=== Task ===
All lines from the one that contains "Image resolution: width=644" to the end of the data must be retyped exactly. Pictures are not retyped.

=== Available data ===
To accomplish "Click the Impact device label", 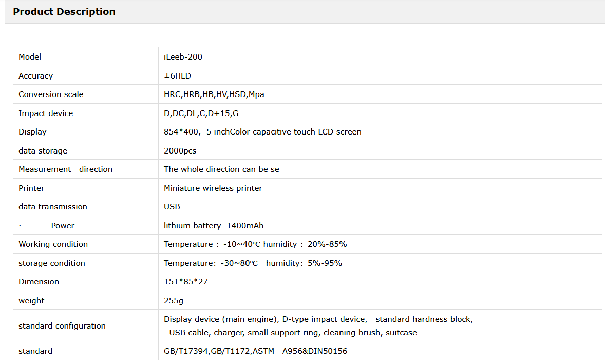I will tap(46, 113).
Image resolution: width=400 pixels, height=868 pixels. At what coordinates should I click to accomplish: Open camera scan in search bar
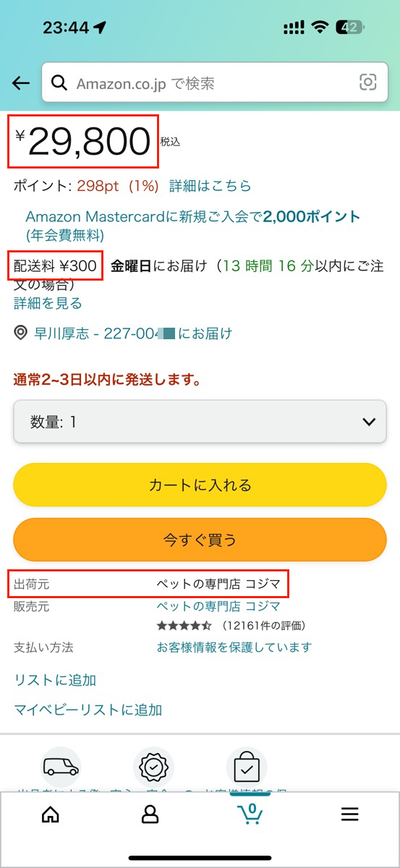coord(368,82)
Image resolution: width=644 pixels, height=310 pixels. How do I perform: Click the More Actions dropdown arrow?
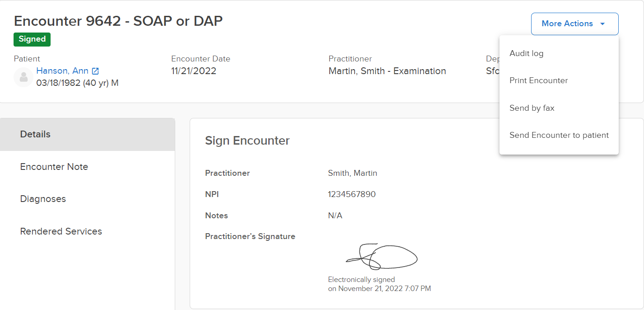602,24
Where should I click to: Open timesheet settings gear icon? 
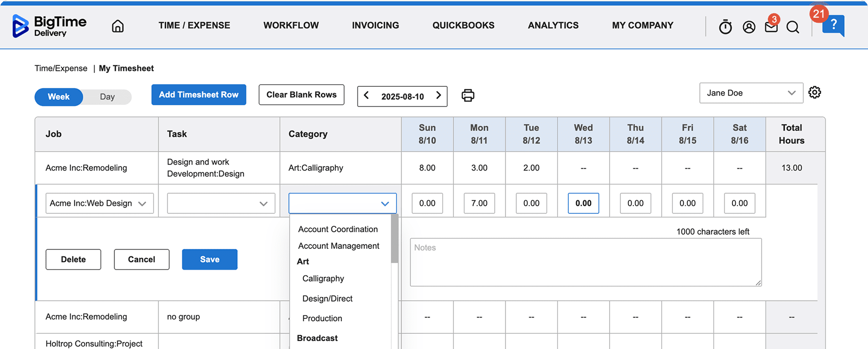coord(815,93)
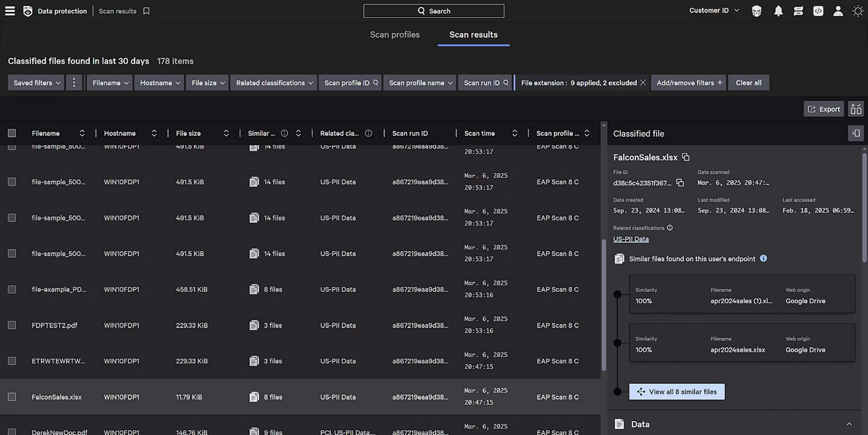Viewport: 868px width, 435px height.
Task: Expand the Hostname filter dropdown
Action: click(x=159, y=83)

=== Task response ===
Image resolution: width=644 pixels, height=310 pixels. How do I perform: Click the More Actions dropdown arrow?
602,24
Where should I click to: Open timesheet settings gear icon? 
coord(815,93)
Viewport: 868px width, 435px height.
Task: Expand the Hostname filter dropdown
Action: click(x=159, y=83)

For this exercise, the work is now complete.